Mind Your Own Beeswax

Do you remember saying, “None of your Beeswax” or “Mind your own beeswax” as a kid? It means, “None of your business.”

Photo of Beeswax

It popped into my mind the other day and vividly reminded me of being a kid again… it’s just one of those expressions that brings you back!

According to Honeybee: Lessons from an Accidental Beekeeper (2009) by C. Marina Marchese, the expression might have its origins in the time when people sealed their letters with beeswax so no one could read them.

Elsewhere, it says the expression comes from a time when women sat together making candles out of beeswax. If someone would comment on another lady’s progress, the retort would be “Mind your own beeswax.”

According to 1,001 Old-Time Household Hints: Timeless Bits of Household Wisdom for Today (2006) by the Editors of Yankee Magazine, the expression comes from women using beeswax on their faces to make their complexion look better. If they sat too close to the fire the beeswax would melt. So “mind your beeswax” came about.

Personally, I like the first explanation the best. It fits in with not being nosy and is a nice story!

Another expression kids use when they don’t want to tell you something is, “None of your B.I. Business”. The question is, what does B.I. stand for? I found “Butt-Insky” as a possibility on a forum. Buttinsky is slang for a meddler (i.e. someone who butts in). I looked up “buttinski” in the Oxford English dictionary and found “butt-in” in the definition. I think “butt-in” alone could be where B.I. comes from.

If anyone would like to shed more light on these expressions, feel free to comment below. We also welcome similar expressions in English or in other languages.

Photo Credit: Original Wikipedia, edited by Mama Lisa

This article was posted on Wednesday, October 6th, 2010 at 4:07 pm and is filed under Bees, Gardens, It's None of Your Beeswax, Mama Lisa, None of Your B.I. Business, Words & Phrases. You can follow any responses to this entry through the RSS 2.0 feed. You can leave a response, or trackback from your own site.

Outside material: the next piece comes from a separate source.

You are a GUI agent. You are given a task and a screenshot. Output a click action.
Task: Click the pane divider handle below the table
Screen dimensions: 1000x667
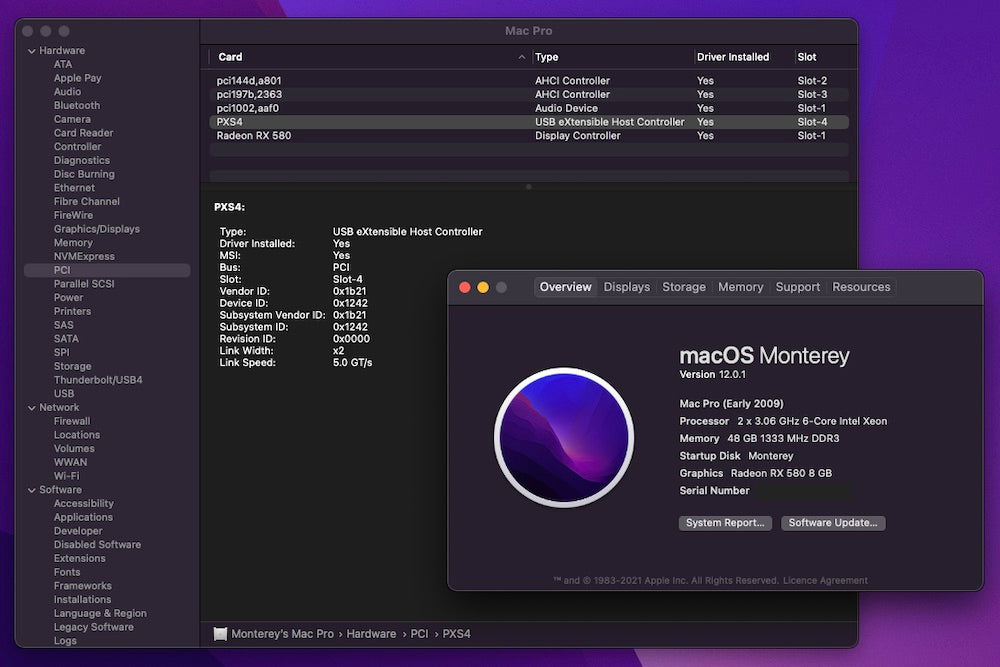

7 Responses to “Mind Your Own Beeswax”

  1. Uly Says:

    All three origins you give are spurious at best – I think the last has even been Snopes’d.

    The truth is that people had for a long time said “mind your own business” and sometime in the 1920s (the same decade that gave us the bees knees) people started playing with it and saying “beeswax” instead, for no other reason than that it sounds similar.

    This isn’t a very interesting etymology, but then, most aren’t. So people make up funny stories – aka “folk etymologies” instead. But they’re not true, and it’s appalling what gets published nowadays.

  2. Lisa Says:

    Well, they’re interesting stories, but I think they were mainly written as possibilities. I’m curious where you read about the etymology.

  3. Uly Says:

    As far as b-i-bizness goes, if I were to guess I’d say it probably doesn’t have an origin other than children pretending they couldn’t spell it (or maybe they couldn’t spell it). It fits into the same pattern of n-o NO and “u-g ugly with an extra UGH”.

    But I’m not a lexicographer by trade, you’d want to ask one of them.

  4. Lisa Says:

    It’s interesting to consider where these phrases come from… but the interesting aspect for me is that when I think of these phrases, it brings back the feeling of being a kid. Adults generally don’t say them. I don’t think I’ve said either of them since I was in grade school!

    Another one is, “It’s for me to know and for you to find out.”

  5. Uly Says:

    Okay, I posted a follow-up to “where I read that about their etymology” something like three times and it never posted. Ugh.

  6. Lisa Says:

    You can email it to me if you’d like and I’ll post it for you. I’m at lisa@mamalisa.com

    Thanks for trying!

  7. Uly Says:

    It was a little snippy, tell the truth. It’s probably just as well.